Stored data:
::::::

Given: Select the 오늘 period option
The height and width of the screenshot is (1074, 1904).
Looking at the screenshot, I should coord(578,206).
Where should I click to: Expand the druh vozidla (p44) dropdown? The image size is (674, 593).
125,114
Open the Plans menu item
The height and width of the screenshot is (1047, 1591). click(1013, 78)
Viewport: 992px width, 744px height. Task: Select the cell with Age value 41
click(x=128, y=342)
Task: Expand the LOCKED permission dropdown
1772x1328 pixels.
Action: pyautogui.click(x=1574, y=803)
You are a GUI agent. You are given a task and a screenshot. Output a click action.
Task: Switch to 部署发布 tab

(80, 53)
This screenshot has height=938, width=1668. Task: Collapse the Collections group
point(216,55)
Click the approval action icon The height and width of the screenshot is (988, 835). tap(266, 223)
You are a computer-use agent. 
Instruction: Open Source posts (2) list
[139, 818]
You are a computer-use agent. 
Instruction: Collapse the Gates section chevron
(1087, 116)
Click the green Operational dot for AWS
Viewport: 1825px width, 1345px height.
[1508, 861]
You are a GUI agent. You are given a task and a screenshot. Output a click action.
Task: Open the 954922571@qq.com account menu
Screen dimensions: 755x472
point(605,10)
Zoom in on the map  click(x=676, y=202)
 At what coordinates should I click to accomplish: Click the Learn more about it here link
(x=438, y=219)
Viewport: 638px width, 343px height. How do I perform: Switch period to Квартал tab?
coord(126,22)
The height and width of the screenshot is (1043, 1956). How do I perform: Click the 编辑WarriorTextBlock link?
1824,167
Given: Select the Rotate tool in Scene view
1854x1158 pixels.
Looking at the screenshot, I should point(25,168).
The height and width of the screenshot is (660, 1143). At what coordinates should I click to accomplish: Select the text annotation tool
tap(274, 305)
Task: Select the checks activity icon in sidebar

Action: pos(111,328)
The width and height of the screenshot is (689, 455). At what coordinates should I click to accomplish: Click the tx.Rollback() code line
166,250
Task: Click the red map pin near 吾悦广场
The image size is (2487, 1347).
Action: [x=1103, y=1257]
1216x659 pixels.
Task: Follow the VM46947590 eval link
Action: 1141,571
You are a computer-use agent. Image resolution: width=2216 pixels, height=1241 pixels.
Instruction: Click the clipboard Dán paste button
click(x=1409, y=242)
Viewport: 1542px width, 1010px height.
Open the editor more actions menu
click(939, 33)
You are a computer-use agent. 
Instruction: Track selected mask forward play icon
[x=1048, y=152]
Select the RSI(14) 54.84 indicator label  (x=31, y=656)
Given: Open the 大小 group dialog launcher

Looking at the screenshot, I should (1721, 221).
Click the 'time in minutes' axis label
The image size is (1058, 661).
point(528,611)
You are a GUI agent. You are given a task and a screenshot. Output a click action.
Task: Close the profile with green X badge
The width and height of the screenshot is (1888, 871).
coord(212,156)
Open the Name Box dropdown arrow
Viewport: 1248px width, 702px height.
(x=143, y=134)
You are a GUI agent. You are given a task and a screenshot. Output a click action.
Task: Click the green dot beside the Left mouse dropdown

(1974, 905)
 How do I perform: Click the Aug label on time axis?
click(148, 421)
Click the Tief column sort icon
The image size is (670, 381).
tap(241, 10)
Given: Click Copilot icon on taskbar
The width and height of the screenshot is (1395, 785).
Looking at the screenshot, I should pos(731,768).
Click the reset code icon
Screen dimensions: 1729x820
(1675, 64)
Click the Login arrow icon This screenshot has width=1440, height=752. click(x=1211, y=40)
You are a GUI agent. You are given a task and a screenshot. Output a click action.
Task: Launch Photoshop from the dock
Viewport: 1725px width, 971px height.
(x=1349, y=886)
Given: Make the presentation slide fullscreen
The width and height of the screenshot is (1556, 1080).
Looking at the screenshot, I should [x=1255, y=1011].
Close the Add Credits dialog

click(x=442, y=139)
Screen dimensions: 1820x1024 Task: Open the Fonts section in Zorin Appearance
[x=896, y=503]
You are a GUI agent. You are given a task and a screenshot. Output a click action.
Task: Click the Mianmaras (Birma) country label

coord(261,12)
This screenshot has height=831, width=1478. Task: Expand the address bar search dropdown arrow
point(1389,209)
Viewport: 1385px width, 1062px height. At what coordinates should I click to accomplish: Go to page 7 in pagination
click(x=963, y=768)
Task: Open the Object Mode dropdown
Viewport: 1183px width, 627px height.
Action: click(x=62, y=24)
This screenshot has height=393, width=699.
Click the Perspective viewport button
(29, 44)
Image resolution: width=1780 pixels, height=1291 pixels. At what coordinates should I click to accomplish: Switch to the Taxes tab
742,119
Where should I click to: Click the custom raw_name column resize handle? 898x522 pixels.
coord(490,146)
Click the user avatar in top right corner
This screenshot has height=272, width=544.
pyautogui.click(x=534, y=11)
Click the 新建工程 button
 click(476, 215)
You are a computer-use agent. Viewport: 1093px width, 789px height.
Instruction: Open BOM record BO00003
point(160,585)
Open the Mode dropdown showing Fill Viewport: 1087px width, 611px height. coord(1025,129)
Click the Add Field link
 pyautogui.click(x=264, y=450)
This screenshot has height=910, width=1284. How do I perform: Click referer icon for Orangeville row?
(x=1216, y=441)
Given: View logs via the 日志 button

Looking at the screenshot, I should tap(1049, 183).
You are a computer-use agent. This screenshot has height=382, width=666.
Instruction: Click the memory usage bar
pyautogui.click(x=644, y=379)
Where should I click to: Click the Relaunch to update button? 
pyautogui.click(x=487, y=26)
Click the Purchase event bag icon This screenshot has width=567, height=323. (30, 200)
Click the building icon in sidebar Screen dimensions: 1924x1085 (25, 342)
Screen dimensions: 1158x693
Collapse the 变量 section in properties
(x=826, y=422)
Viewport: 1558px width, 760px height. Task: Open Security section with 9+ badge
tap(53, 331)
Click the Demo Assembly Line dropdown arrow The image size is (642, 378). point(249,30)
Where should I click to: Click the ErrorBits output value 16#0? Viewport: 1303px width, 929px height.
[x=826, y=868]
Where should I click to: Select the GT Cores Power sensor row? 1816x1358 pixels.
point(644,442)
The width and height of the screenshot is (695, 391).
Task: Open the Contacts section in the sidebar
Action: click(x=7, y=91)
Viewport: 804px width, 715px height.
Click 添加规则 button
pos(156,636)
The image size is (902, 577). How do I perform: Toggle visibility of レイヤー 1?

::::::

Which lines in the records above contain the word "Mode"? Copy each one.

--- YOUR RESPONSE ---
Task: Open the Object Mode dropdown
Open the Mode dropdown showing Fill Viewport: 1087px width, 611px height. coord(1025,129)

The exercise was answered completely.